What is needed: An exact retyping of every record is required.

(Collected data)
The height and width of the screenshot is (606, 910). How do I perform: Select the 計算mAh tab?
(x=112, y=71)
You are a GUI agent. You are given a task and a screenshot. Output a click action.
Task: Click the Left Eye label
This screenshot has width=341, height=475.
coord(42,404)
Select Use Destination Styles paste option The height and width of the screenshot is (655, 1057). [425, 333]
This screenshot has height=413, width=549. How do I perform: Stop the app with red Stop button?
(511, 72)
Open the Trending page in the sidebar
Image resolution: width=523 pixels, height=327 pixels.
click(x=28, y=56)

The answer:
The height and width of the screenshot is (606, 910). How do I perform: Select the 計算mAh tab?
(x=112, y=71)
You are a GUI agent. You are given a task and a screenshot. Output a click action.
Task: Click the Left Eye label
This screenshot has width=341, height=475.
coord(42,404)
Select Use Destination Styles paste option The height and width of the screenshot is (655, 1057). [425, 333]
This screenshot has height=413, width=549. How do I perform: Stop the app with red Stop button?
(511, 72)
Open the Trending page in the sidebar
Image resolution: width=523 pixels, height=327 pixels.
click(x=28, y=56)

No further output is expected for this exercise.